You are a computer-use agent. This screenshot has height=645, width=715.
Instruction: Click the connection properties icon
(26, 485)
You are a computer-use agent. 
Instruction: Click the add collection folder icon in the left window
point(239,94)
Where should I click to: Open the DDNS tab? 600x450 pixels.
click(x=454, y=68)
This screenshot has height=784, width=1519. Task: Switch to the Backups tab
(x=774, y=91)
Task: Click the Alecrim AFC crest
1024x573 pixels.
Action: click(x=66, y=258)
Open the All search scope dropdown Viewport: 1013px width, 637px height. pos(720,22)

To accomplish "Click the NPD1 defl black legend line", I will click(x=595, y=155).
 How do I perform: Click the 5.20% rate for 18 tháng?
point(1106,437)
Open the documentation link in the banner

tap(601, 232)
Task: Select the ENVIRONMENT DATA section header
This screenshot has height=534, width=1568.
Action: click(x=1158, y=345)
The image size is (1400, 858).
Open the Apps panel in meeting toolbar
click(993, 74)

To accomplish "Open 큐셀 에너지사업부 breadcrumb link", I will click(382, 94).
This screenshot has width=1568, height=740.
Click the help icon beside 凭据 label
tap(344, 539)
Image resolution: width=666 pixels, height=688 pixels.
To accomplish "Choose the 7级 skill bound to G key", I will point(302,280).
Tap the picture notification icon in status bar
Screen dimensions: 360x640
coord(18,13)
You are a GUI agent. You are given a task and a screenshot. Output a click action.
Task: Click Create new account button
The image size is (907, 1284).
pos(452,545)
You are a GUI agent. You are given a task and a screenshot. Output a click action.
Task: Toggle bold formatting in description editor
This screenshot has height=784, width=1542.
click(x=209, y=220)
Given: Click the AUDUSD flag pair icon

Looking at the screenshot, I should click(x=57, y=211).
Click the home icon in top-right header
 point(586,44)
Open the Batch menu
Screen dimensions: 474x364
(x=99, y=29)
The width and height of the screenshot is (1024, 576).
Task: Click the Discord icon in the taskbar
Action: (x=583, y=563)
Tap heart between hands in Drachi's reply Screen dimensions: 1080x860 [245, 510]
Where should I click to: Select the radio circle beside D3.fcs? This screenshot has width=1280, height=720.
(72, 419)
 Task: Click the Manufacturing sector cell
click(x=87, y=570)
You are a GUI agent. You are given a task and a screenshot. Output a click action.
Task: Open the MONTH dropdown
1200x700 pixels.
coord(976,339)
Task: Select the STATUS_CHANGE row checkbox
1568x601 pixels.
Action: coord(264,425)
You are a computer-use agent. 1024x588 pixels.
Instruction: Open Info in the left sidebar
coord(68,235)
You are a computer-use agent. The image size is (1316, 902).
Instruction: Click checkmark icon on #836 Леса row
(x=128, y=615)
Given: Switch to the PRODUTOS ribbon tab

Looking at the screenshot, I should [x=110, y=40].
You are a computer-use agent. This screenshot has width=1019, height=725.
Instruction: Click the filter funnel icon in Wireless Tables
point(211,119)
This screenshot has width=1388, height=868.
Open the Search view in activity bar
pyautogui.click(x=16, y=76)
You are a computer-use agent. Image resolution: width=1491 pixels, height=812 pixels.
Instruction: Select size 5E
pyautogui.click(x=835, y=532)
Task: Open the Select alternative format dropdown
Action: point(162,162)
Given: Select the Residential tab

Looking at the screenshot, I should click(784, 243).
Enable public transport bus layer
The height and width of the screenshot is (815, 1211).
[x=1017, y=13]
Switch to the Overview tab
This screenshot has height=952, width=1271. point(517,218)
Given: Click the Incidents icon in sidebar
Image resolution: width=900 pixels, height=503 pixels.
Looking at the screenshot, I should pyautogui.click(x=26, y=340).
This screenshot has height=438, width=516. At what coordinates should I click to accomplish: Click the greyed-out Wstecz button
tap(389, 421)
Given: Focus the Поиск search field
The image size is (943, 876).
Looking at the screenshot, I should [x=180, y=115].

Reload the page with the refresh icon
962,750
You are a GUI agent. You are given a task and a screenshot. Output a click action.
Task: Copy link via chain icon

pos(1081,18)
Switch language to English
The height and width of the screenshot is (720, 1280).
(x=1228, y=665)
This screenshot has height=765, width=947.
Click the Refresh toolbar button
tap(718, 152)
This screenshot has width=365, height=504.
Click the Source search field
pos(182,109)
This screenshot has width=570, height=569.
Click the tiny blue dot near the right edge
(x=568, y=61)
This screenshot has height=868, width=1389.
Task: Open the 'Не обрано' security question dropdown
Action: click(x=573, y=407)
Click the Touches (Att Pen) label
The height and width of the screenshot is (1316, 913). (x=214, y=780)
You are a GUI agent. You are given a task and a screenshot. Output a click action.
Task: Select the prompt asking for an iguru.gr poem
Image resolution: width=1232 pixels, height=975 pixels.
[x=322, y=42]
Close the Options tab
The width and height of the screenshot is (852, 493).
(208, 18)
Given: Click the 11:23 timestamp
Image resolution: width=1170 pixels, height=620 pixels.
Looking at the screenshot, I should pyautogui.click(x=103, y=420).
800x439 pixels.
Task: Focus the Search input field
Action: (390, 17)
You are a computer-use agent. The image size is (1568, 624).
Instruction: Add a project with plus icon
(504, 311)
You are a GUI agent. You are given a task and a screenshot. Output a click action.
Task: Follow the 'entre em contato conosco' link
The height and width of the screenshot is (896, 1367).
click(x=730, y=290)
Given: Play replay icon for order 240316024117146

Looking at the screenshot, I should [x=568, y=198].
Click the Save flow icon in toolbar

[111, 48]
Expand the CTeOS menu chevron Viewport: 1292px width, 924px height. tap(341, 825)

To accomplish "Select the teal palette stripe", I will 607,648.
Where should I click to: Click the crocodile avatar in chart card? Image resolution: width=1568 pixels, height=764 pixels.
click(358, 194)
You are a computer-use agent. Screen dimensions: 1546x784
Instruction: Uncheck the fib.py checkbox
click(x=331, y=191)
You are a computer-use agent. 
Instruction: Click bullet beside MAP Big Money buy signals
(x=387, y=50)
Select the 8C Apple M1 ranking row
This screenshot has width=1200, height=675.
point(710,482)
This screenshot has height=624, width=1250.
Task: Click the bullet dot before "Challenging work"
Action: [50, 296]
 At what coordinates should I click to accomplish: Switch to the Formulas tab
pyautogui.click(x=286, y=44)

# # # #

Reproduce every one of the rows above precisely as they appear, line for line.

*Final answer*
You are a computer-use agent. This screenshot has height=645, width=715.
Instruction: Click the connection properties icon
(26, 485)
You are a computer-use agent. 
Instruction: Click the add collection folder icon in the left window
point(239,94)
Where should I click to: Open the DDNS tab? 600x450 pixels.
click(x=454, y=68)
This screenshot has height=784, width=1519. Task: Switch to the Backups tab
(x=774, y=91)
Task: Click the Alecrim AFC crest
1024x573 pixels.
Action: click(x=66, y=258)
Open the All search scope dropdown Viewport: 1013px width, 637px height. pos(720,22)

To accomplish "Click the NPD1 defl black legend line", I will click(x=595, y=155).
 How do I perform: Click the 5.20% rate for 18 tháng?
point(1106,437)
Open the documentation link in the banner

tap(601, 232)
Task: Select the ENVIRONMENT DATA section header
This screenshot has height=534, width=1568.
Action: click(x=1158, y=345)
The image size is (1400, 858).
Open the Apps panel in meeting toolbar
click(993, 74)

To accomplish "Open 큐셀 에너지사업부 breadcrumb link", I will click(382, 94).
This screenshot has width=1568, height=740.
Click the help icon beside 凭据 label
tap(344, 539)
Image resolution: width=666 pixels, height=688 pixels.
To accomplish "Choose the 7级 skill bound to G key", I will point(302,280).
Tap the picture notification icon in status bar
Screen dimensions: 360x640
coord(18,13)
You are a GUI agent. You are given a task and a screenshot. Output a click action.
Task: Click Create new account button
The image size is (907, 1284).
pos(452,545)
You are a GUI agent. You are given a task and a screenshot. Output a click action.
Task: Toggle bold formatting in description editor
This screenshot has height=784, width=1542.
click(x=209, y=220)
Given: Click the AUDUSD flag pair icon

Looking at the screenshot, I should click(x=57, y=211).
Click the home icon in top-right header
 point(586,44)
Open the Batch menu
Screen dimensions: 474x364
(x=99, y=29)
The width and height of the screenshot is (1024, 576).
Task: Click the Discord icon in the taskbar
Action: (x=583, y=563)
Tap heart between hands in Drachi's reply Screen dimensions: 1080x860 [245, 510]
Where should I click to: Select the radio circle beside D3.fcs? This screenshot has width=1280, height=720.
(72, 419)
 Task: Click the Manufacturing sector cell
click(x=87, y=570)
You are a GUI agent. You are given a task and a screenshot. Output a click action.
Task: Open the MONTH dropdown
1200x700 pixels.
coord(976,339)
Task: Select the STATUS_CHANGE row checkbox
1568x601 pixels.
Action: coord(264,425)
You are a computer-use agent. 1024x588 pixels.
Instruction: Open Info in the left sidebar
coord(68,235)
You are a computer-use agent. The image size is (1316, 902).
Instruction: Click checkmark icon on #836 Леса row
(x=128, y=615)
Given: Switch to the PRODUTOS ribbon tab

Looking at the screenshot, I should [x=110, y=40].
You are a computer-use agent. This screenshot has width=1019, height=725.
Instruction: Click the filter funnel icon in Wireless Tables
point(211,119)
This screenshot has width=1388, height=868.
Open the Search view in activity bar
pyautogui.click(x=16, y=76)
You are a computer-use agent. Image resolution: width=1491 pixels, height=812 pixels.
Instruction: Select size 5E
pyautogui.click(x=835, y=532)
Task: Open the Select alternative format dropdown
Action: point(162,162)
Given: Select the Residential tab

Looking at the screenshot, I should click(784, 243).
Enable public transport bus layer
The height and width of the screenshot is (815, 1211).
[x=1017, y=13]
Switch to the Overview tab
This screenshot has height=952, width=1271. point(517,218)
Given: Click the Incidents icon in sidebar
Image resolution: width=900 pixels, height=503 pixels.
Looking at the screenshot, I should pyautogui.click(x=26, y=340).
This screenshot has height=438, width=516. At what coordinates should I click to accomplish: Click the greyed-out Wstecz button
tap(389, 421)
Given: Focus the Поиск search field
The image size is (943, 876).
Looking at the screenshot, I should [x=180, y=115].

Reload the page with the refresh icon
962,750
You are a GUI agent. You are given a task and a screenshot. Output a click action.
Task: Copy link via chain icon

pos(1081,18)
Switch language to English
The height and width of the screenshot is (720, 1280).
(x=1228, y=665)
This screenshot has height=765, width=947.
Click the Refresh toolbar button
tap(718, 152)
This screenshot has width=365, height=504.
Click the Source search field
pos(182,109)
This screenshot has width=570, height=569.
Click the tiny blue dot near the right edge
(x=568, y=61)
This screenshot has height=868, width=1389.
Task: Open the 'Не обрано' security question dropdown
Action: click(x=573, y=407)
Click the Touches (Att Pen) label
The height and width of the screenshot is (1316, 913). (x=214, y=780)
You are a GUI agent. You are given a task and a screenshot. Output a click action.
Task: Select the prompt asking for an iguru.gr poem
Image resolution: width=1232 pixels, height=975 pixels.
[x=322, y=42]
Close the Options tab
The width and height of the screenshot is (852, 493).
(208, 18)
Given: Click the 11:23 timestamp
Image resolution: width=1170 pixels, height=620 pixels.
Looking at the screenshot, I should pyautogui.click(x=103, y=420).
800x439 pixels.
Task: Focus the Search input field
Action: (390, 17)
You are a computer-use agent. The image size is (1568, 624).
Instruction: Add a project with plus icon
(504, 311)
You are a GUI agent. You are given a task and a screenshot. Output a click action.
Task: Follow the 'entre em contato conosco' link
The height and width of the screenshot is (896, 1367).
click(x=730, y=290)
Given: Play replay icon for order 240316024117146

Looking at the screenshot, I should [x=568, y=198].
Click the Save flow icon in toolbar

[111, 48]
Expand the CTeOS menu chevron Viewport: 1292px width, 924px height. tap(341, 825)

To accomplish "Select the teal palette stripe", I will 607,648.
Where should I click to: Click the crocodile avatar in chart card? Image resolution: width=1568 pixels, height=764 pixels.
click(358, 194)
You are a computer-use agent. Screen dimensions: 1546x784
Instruction: Uncheck the fib.py checkbox
click(x=331, y=191)
You are a computer-use agent. 
Instruction: Click bullet beside MAP Big Money buy signals
(x=387, y=50)
Select the 8C Apple M1 ranking row
This screenshot has width=1200, height=675.
point(710,482)
This screenshot has height=624, width=1250.
Task: Click the bullet dot before "Challenging work"
Action: [50, 296]
 At what coordinates should I click to accomplish: Switch to the Formulas tab
pyautogui.click(x=286, y=44)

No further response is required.